"Yeterli Uyku: Sağlığın Temel Taşı Oluyor"
Moodist Psikiyatri ve Nöroloji Hastanesi’nden Nöroloji Uzmanı Dr. Meliha Aydın, sağlıklı yaşamın vazgeçilmez unsurlarından birinin kaliteli uyku olduğunu vurguluyor. Uyku sağlığının hem bağışıklık sisteminin düzgün çalışması hem de vücudun diğer organlarında düzenli bir fizyolojik ortamın sağlanması için hayati bir ihtiyaç olduğuna dikkat çeken Dr. Aydın, Amerikan Psikiyatri Birliği (APA) verilerine göre insomnia yani uykusuzluğun toplumda en sık görülen uyku bozukluğu olduğunu belirtiyor. Yapılan bilimsel çalışmalara göre, tüm yetişkinlerin üçte birinde uykusuzluk belirtileri gözlemlenmektedir ve bu durum, yetişkinlerin yüzde 6 ila 10’unda şiddetli bir şekilde kendini göstermektedir.
Tedavi edilemeyen uyku bozukluklarının çeşitli günlük problemlere yol açabileceğine de değinen Dr. Meliha Aydın, uyku problemleri nedeniyle sosyal hayatın etkilenebileceğini, sabah yorgunluğu, baş ağrısı, dikkati toplamada bozukluk, işte başarısızlık, trafik kazalarında artış gibi sorunların ortaya çıkabileceğini ifade ediyor. Ayrıca, uyku eksikliği kalp sorunları, hipertansiyon, depresyon, obezite gibi ciddî sağlık sorunlarına neden olabiliyor. Yeterli ve kaliteli uyku alamayan bireylerde bu sağlık problemleri hayatı tehdit edebilecek düzeyde olabiliyor.
Uyku bozukluklarının yol açtığı komplikasyonlar arasında obezite, kalp damar sağlığının bozulması, diyabet ve yüksek tansiyon gibi kronik rahatsızlıkların gelişimi, bağışıklık sisteminin zayıflaması, inme gibi beyin-damar hastalıkları, astım, anksiyete, depresyon, konsantrasyon eksikliği gibi durumlar da yer almaktadır. Dr. Aydın, bu bağlamda uyku sorunlarının ciddiye alınması gerektiğini ve tedavi edilmemesi durumunda yaşam kalitesini olumsuz etkileyen birçok rahatsızlığa yol açabileceğini vurguluyor.
Uyku hastalıklarının teşhisinde önemli bir yöntem olan polisomnografi (PSG) testinin de anlattığı üzere, bu test sırasında hastanın beyin dalgaları, solunum düzeni, kas aktiviteleri gibi veriler kaydedilmektedir.
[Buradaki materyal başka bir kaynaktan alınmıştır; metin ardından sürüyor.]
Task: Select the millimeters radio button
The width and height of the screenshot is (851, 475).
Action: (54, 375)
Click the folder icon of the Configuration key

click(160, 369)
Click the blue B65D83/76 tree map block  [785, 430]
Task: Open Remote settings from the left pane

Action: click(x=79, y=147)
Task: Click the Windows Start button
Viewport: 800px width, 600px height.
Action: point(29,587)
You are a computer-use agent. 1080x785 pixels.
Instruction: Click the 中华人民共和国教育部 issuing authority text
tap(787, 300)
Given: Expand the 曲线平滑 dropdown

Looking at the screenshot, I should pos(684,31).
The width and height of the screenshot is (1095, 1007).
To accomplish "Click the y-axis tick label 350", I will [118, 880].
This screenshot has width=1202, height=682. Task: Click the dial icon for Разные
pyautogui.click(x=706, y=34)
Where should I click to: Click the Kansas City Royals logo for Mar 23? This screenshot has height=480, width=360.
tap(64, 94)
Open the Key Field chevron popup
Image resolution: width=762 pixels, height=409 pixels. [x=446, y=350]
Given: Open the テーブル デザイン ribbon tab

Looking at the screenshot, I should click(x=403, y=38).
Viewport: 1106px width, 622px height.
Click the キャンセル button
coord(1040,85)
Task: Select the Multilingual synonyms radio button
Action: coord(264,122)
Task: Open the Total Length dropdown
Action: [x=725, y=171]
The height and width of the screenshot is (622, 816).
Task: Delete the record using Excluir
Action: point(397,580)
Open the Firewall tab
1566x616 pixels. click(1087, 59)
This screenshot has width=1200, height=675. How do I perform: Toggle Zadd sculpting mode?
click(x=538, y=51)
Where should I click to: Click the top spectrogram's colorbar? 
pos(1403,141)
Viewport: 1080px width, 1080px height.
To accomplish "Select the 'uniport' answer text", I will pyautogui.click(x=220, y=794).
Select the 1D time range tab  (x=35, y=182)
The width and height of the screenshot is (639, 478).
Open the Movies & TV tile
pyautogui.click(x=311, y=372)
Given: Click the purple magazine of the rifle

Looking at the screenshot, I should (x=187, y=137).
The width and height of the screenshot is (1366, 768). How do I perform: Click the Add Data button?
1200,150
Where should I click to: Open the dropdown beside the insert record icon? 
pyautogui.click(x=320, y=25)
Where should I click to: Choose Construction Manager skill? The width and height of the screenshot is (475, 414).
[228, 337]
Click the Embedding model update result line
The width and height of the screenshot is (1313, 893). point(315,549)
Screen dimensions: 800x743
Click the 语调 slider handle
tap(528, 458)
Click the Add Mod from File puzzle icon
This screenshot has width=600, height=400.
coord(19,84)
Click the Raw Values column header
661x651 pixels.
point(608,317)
Bu veriler ışığında hastanın uyku apnesi olup olmadığı belirlenir. Uyku apnesi durumunda multidisipliner bir yaklaşım ile tedavi sürecinin ilerlemesi gerektiğine değinen Dr. Aydın, uyku hijyeninin de tedavi sürecinde önemli bir rol oynadığını belirtiliyor.
Moodist Psikiyatri ve Nöroloji Hastanesi’nde görev yapan Psikiyatrist Uzm. Dr. Pelin Taş ise, uyku bozuklukları ve psikiyatrik hastalıklar arasındaki ilişkiye dikkat çekiyor. Uyku bozukluklarının psikiyatrik hastalıkların hem sonucu hem de nedeni olabileceğini belirten Taş, ruhsal hastalığı olan bireylerin %50-80’inde uyku sorunları görüldüğünü ifade ediyor. Bunun yanı sıra, uyku sorunu yaşayan hastaların da %50’sinin psikiyatrik tanı alma ihtimali olduğuna dair veriler bulunmaktadır.
Psikiyatrist Uzm. Dr. Pelin Taş, psikiyatrik hastalıkların tedavisinde sadece ilaç ve terapi değil, aynı zamanda uyku hijyeninin de düzeltilmesi gerektiğini vurguluyor. Bu bağlamda belirtilen uyku hijyeni ile ilgili öneriler arasında, her gün aynı saatte yatmak ve kalkmak, uykunuz gelmeden yatağa girmemek, gündüz uyuklamalarından kaçınmak, yatak odasının karanlık ve sessiz olmasını sağlamak, yatak odasını sadece uyumak için kullanmak ve düzenli egzersiz yapmak yer alıyor.
Ayrıca, yatmadan bir saat önce elektronik cihazlardan uzak durulması, yatma saatine 2 saat kala yemek yemeyi bırakmak ve akşam saatlerinde kafeinli ve alkollü içeceklerden kaçınılması önerilmektedir. Bu ipuçlarının uyku kalitesini artırarak, sağlığı olumlu yönde etkilemesi beklenmektedir.